- **SOURCE TEXT**
§ §

Posted on December 27 2017

If you’re a cis woman (or a trans men) who sleeps with cis men, birth control has probably usually been your responsibility. That makes sense, given that the consequences of it failing are impossible for us to avoid.

But the side effects, particularly from hormonal contraception, can sometimes be debilitating – everything from breast pain to clinical depression to (thankfully rarely) blood clots and strokes.

Wouldn’t it be better if men could share some of the cost and inconvenience, and have more control over their fertility into the bargain? Well, one day, that might become more common.

Read on for our guide to male contraception – and how it could change in the future…

What’s currently available?

To sum it up: slim pickings. In a little more detail…


They not only prevent pregnancy but also protect against sexually-transmitted diseases. The downside? They fail 2% of the time when used correctly and 18% of the time when used incorrectly. That means they’re better as a back-up than your primary form of birth control.


Surgery where the vas deferens (the tube that transports sperm from the testicles to the penis) is cut or sealed. This makes it so that semen no longer contains sperm, so it can’t fertilize an egg. It’s successful 99% of the time, but isn’t typically recommend for people who haven’t had children yet.

What about the “male pill”?

For years, scientists (and journalists) have trumpeted the possibility of the “male pill”. However, while that’s a catchy phrase, it’s unlikely that any future hormonal contraception will take this form, because it would be metabolized too quickly to be effective.

So, what are scientists working on?

Progress has been slow, because it’s a lot easier to block one egg from being released than 100 million sperm (without permanently affecting fertility, at least). But some new possibilities have emerged recently:

Molecule-blocking medication:

Berkeley researchers have identified a natural compound called lupeol (found in mangos, grapes, and olives) which seems capable of blocking CatSper, a molecule that only occurs in sperm, which could temporarily prevent sperm production.

Similarly, researchers at Baylor College of Medicine have found a molecule called JQ1 that “switches off” sperm production and is effective 100% of the time – but so far, only in mice.

Hormone injections:

Shots every two months of progestogen, in order to block sperm production, are at least 98% effective, according to researchers from Martin Luther University and the University of Münster in Germany. However, their trial was cut short last year after men complained of side effects, including muscle pain, acne, and severe depression.

§ §

- **TASK SET**
1. Name every university or research institution mentioned in the male contraception guide.
2. Using the male contraception guide, decide whether each statement agrees with it. Answer yes or no and quote the words that decide it.
(a) Surgery that cuts or seals the vas deferens works 99% of the time.
(b) JQ1 has been shown to switch off sperm production in humans.
(c) The German trial of progestogen shots ran to completion.
3. Write the next part of the male contraception guide, beginning after its final sentence.

- **DATA PROVIDED**

§ §

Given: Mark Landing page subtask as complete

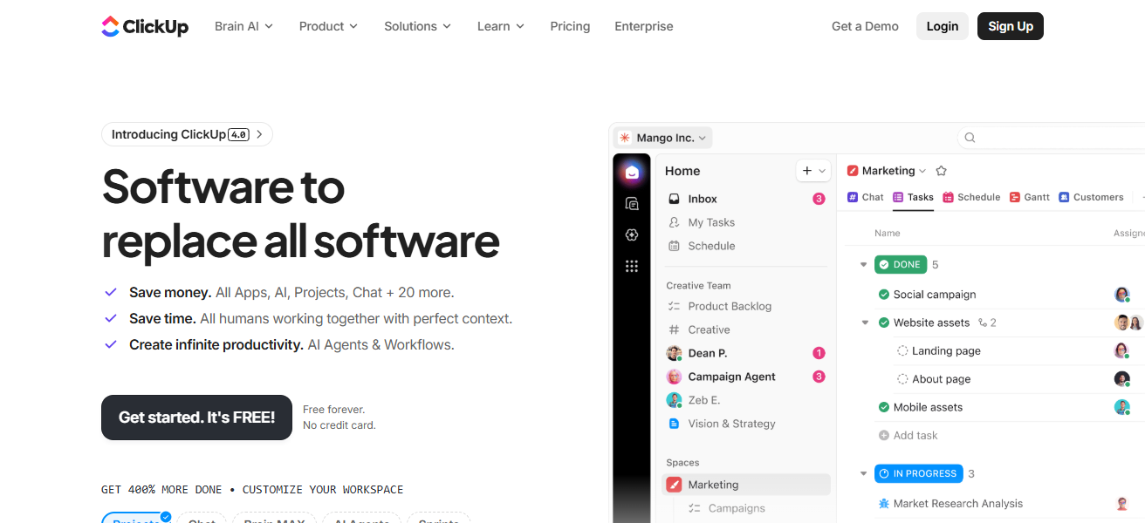Looking at the screenshot, I should pos(902,350).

§ §

- **RESPONSES BY ITEM NUMBER**
1. Berkeley, Baylor College of Medicine, Martin Luther University, University of Münster

2.
(a) Yes: "It’s successful 99% of the time"
(b) No: "but so far, only in mice."
(c) No: "their trial was cut short last year after men complained of side effects"

3.
Hormone gel:

The Population Council has developed a hormone gel that works in a similar way (but without the need for shots) which they’re hoping will be better tolerated. Human trials start in 2018.

Polymer injections:

This will probably be the quickest to market, as human trials should be completed by 2020. A product called Vasalgel is injected into the sperm ducts to stop them from releasing sperm – basically a temporary vasectomy. It’s around 99% effective and each injection works for a year.

Will men use it?

Because cis men will never have to live with the symptoms of pregnancy first hand, they’re less willing to put up with the side-effects of hormonal treatments. But if they can find the right product for them, they do seem interested in having more control of their fertility. Seventy-five percent of men in the hormone injections trial said that they’d be happy to make it their main method of contraception.

Do women trust their partners to use birth control?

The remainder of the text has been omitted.